> **Requirement**: Report each line of the records below that uses the word "magnifier".
====== Listed records
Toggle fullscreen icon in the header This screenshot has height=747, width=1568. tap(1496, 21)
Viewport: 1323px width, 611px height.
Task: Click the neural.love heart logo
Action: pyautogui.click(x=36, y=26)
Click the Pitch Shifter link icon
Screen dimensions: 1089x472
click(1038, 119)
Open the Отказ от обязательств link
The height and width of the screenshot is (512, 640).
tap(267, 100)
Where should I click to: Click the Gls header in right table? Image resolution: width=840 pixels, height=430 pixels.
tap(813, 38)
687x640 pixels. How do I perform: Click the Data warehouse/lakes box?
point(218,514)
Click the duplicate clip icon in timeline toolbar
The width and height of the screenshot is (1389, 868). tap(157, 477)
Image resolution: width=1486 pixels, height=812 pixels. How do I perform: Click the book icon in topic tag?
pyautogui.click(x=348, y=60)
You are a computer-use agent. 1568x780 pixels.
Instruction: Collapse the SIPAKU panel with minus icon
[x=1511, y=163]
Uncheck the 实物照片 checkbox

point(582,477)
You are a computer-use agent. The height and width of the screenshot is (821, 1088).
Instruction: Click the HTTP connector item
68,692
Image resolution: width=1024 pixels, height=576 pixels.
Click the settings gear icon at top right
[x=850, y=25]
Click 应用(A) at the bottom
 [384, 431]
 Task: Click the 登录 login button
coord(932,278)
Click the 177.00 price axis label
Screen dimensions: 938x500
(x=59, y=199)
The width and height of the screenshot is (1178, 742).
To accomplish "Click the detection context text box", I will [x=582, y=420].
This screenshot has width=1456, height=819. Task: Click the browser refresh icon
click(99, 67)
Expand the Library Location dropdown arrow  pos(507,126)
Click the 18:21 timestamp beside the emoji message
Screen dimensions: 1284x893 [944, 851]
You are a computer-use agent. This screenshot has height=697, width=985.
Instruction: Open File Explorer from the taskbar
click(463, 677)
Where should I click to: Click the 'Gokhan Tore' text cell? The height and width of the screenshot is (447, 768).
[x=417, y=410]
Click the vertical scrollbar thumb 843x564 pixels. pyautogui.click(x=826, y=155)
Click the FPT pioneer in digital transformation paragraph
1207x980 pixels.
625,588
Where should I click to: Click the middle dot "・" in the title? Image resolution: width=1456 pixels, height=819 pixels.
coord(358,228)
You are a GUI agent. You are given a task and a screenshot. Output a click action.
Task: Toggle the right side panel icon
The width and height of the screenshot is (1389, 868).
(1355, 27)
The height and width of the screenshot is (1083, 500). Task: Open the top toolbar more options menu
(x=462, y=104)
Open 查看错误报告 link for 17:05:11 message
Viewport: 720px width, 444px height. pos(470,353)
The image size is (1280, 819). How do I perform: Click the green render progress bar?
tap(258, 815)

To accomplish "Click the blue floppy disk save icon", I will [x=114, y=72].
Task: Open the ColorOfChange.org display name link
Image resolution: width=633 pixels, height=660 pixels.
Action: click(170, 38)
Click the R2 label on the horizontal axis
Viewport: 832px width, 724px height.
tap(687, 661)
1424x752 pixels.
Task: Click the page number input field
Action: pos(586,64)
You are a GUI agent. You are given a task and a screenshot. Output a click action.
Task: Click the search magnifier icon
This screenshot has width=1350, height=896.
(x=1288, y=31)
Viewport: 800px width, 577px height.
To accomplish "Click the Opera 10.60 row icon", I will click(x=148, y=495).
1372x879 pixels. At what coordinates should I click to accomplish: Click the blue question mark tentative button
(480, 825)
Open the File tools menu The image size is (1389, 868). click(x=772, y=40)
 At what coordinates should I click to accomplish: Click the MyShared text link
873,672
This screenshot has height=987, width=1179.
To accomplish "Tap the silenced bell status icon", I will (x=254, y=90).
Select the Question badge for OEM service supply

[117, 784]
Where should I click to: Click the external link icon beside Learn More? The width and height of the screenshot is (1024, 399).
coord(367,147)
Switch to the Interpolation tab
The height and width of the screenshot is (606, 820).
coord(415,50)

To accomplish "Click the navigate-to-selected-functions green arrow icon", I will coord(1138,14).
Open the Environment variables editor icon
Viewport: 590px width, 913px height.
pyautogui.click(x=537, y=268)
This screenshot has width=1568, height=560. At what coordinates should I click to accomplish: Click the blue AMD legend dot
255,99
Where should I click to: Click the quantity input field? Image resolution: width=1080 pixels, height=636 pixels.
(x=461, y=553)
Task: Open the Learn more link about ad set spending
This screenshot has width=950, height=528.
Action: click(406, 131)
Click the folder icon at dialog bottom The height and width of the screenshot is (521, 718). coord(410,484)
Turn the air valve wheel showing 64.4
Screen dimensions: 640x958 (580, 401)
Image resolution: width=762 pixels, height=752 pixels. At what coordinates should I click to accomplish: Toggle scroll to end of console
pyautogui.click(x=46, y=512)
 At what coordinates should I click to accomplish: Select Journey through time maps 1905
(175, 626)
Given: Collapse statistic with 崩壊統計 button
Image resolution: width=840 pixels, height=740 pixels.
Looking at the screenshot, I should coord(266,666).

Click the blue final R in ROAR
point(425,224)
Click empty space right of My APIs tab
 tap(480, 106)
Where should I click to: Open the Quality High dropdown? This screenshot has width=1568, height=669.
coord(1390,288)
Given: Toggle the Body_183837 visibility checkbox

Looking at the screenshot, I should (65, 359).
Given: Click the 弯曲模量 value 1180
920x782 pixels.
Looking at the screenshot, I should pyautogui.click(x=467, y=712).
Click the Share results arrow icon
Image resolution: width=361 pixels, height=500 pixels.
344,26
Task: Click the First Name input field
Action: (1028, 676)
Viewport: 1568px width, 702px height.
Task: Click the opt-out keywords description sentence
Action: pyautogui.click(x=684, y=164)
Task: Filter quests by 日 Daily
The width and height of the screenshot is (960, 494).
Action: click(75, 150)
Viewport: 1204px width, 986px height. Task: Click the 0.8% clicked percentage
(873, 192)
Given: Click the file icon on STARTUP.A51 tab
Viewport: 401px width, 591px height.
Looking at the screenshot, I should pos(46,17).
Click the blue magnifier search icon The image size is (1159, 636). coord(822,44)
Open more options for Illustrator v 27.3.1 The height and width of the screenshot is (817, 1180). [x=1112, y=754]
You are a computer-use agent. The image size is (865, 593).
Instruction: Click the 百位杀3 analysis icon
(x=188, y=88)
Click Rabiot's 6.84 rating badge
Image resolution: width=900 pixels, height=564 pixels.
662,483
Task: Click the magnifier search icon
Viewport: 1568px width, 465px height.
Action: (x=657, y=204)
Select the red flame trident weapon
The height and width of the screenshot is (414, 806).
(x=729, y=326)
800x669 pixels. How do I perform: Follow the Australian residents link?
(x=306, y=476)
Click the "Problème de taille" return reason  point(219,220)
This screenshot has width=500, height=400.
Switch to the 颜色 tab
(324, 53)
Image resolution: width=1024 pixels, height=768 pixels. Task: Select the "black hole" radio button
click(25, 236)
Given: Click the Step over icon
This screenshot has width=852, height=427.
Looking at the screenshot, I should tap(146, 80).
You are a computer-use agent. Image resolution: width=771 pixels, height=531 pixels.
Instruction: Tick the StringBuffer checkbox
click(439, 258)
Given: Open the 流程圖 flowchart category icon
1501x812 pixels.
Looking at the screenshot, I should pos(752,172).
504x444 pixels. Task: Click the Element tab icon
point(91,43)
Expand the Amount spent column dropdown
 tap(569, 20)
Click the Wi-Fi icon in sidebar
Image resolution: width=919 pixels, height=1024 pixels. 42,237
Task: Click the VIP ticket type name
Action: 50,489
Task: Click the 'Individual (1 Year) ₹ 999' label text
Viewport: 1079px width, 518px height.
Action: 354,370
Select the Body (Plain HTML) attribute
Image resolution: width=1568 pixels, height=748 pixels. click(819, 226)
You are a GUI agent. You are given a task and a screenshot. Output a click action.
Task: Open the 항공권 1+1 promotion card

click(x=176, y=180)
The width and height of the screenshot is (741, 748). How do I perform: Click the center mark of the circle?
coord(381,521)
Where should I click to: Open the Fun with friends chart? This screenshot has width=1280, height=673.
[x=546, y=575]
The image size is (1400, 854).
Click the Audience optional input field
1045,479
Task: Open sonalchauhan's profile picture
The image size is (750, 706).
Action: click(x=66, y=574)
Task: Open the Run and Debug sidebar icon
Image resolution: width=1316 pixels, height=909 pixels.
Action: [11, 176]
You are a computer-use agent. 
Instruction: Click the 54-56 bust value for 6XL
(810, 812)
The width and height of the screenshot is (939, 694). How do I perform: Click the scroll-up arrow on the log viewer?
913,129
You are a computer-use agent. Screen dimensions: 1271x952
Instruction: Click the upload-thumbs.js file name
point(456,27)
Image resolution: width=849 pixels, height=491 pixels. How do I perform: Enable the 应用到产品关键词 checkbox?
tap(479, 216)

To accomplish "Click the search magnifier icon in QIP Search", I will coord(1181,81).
============
> **Answer for the task**:
Task: Click the search magnifier icon
Click the blue magnifier search icon The image size is (1159, 636). coord(822,44)
Task: Click the magnifier search icon
To accomplish "Click the search magnifier icon in QIP Search", I will coord(1181,81).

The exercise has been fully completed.